Acute therapeutic use of 5-aminoimidazole-4-carboxamide ribonucleoside extends survival interval in response to severe hemorrhagic shock.

This study tests the hypothesis that pretreatment and/or posttreatment with 5-aminoimidazole-4-carboxamide ribonucleoside (AICAR), an inducer of adenosine monophosphate-activated protein, will extend the golden hour of survival time in rats subjected to severe hemorrhagic shock in the absence of available fluid resuscitation. Three days before hemorrhage, at 24-h intervals, animals were given three i.p. injections of AICAR (pretreatment) or saline (control/posttreatment). At the end of hemorrhage, animals (control/pretreatment) received a single i.v. injection of saline, whereas the posttreatment group received a single i.v. injection of AICAR (posttreatment). All treatment groups received the same total volume of fluid both before and immediately after hemorrhage.

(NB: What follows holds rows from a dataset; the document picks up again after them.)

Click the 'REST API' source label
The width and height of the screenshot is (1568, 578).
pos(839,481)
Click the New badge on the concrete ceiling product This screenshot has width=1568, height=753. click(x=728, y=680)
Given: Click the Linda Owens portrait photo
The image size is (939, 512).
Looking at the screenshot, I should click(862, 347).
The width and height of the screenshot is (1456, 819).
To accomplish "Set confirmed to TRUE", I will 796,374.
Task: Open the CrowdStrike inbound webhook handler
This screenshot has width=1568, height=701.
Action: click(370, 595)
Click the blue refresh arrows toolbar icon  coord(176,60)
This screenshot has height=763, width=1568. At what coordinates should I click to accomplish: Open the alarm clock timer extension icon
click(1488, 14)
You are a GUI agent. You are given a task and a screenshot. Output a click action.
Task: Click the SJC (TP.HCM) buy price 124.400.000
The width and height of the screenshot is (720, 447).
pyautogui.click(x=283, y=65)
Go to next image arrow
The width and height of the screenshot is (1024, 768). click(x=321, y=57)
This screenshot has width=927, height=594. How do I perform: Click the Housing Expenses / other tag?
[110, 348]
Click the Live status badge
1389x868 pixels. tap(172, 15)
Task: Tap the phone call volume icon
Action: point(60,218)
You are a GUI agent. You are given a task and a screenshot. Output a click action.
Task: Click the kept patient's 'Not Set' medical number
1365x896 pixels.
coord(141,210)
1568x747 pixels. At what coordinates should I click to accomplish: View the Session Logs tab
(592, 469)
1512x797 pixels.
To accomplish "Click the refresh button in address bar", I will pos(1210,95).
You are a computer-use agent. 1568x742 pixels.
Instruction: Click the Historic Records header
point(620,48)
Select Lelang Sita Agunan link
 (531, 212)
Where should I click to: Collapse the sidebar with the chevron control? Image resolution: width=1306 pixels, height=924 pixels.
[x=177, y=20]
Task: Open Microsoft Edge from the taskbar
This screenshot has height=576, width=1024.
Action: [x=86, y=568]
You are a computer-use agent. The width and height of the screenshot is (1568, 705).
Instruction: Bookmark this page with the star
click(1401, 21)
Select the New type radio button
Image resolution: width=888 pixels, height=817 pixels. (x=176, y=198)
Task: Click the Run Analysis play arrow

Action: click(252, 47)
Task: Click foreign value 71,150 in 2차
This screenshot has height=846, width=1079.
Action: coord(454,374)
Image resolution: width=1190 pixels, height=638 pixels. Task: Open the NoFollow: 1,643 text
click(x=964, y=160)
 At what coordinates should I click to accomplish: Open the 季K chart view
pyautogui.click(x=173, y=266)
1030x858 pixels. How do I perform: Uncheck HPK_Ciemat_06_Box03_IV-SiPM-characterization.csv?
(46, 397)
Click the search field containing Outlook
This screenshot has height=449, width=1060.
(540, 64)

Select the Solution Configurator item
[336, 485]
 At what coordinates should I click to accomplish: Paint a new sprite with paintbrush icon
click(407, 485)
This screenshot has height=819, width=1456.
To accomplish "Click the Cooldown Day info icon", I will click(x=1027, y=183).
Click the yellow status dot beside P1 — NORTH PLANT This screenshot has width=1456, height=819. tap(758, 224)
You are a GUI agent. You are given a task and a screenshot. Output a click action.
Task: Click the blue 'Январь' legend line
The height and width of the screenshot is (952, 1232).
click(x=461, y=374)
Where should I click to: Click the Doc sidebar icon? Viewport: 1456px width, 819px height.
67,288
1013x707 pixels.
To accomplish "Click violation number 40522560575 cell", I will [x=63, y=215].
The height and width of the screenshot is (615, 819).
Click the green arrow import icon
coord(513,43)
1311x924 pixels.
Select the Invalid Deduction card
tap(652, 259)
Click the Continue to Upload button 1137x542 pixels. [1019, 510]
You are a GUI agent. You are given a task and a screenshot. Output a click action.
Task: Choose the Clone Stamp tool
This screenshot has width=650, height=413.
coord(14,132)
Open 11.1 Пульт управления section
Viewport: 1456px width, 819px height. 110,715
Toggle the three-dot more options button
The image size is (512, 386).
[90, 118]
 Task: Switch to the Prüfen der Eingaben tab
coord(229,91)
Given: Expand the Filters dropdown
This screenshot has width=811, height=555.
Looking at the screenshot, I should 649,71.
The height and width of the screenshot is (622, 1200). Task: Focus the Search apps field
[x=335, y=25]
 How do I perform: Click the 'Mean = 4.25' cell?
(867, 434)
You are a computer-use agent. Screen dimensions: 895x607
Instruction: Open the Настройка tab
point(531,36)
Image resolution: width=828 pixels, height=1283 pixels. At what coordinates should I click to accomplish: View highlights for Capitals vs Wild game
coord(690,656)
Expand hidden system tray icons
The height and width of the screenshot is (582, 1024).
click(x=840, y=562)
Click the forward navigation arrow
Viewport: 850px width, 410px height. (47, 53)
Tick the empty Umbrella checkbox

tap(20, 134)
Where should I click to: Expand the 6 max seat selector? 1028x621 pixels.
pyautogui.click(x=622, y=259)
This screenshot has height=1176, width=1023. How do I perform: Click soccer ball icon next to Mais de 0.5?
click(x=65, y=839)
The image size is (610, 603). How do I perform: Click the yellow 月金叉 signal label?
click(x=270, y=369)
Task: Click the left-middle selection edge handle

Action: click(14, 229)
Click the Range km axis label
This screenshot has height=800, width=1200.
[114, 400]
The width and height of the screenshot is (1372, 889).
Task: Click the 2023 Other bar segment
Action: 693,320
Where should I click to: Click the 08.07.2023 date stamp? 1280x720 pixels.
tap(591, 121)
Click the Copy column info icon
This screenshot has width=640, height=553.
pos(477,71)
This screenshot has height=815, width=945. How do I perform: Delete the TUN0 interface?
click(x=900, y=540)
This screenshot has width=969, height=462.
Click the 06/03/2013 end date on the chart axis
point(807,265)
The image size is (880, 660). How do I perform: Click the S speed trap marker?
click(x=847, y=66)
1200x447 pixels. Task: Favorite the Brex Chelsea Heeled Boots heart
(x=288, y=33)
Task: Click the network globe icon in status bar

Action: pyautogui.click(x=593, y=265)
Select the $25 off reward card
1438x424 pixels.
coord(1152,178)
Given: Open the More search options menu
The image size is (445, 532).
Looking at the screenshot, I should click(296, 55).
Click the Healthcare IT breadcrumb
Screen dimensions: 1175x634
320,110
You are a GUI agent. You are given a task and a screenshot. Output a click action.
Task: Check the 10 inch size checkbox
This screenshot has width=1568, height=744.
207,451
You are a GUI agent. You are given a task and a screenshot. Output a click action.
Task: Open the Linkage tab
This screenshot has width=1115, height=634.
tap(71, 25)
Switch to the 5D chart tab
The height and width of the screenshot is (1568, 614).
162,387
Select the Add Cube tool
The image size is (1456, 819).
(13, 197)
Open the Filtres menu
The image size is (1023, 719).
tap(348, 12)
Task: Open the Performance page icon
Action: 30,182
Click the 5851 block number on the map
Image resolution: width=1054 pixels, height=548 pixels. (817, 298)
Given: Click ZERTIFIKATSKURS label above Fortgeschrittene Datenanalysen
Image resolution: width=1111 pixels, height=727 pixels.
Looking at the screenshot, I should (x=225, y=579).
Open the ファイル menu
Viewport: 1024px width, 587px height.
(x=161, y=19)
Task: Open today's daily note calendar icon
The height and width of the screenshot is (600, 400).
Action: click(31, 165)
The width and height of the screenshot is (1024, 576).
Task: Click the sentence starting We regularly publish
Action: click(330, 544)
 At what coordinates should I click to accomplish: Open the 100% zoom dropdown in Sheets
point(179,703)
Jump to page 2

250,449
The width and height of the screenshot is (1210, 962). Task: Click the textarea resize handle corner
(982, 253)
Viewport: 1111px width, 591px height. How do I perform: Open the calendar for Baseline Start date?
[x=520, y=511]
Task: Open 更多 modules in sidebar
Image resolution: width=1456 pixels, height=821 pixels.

Both AICAR treatment groups had significantly(P < 0.01) extended survival time during the decompensatory phase of shock when compared with saline control group, pretreatment: 324 ± 21 min; posttreatment: 187 ± 16 min; and saline: 55 ± 10 min. Heart rate was significantly (P < 0.01) decreased following hemorrhage for pretreatment animals versus saline controls, 237 ± 16 vs. 312 ± 33 beats/min, respectively. Heart rate for both the pretreatment and posttreatment animals was also significantly (P < 0.01) lower after 30 min versus saline control group, pretreatment: 247 ± 13 beats/min; posttreatment: 240 ± 20 beats/min; saline: 415 ± 18 beats/min. Lactate levels were also significantly reduced 6.3 ± 0.71 mmol/L (pretreatment), 7.1 ± 0.47 mmol/L (posttreatment), 8.9 ± 0.21 mmol/L (saline). The improvement in hemodynamic stability is reflected in the significant increase in the golden-hour survival time in animals subjected to severe hemorrhagic shock.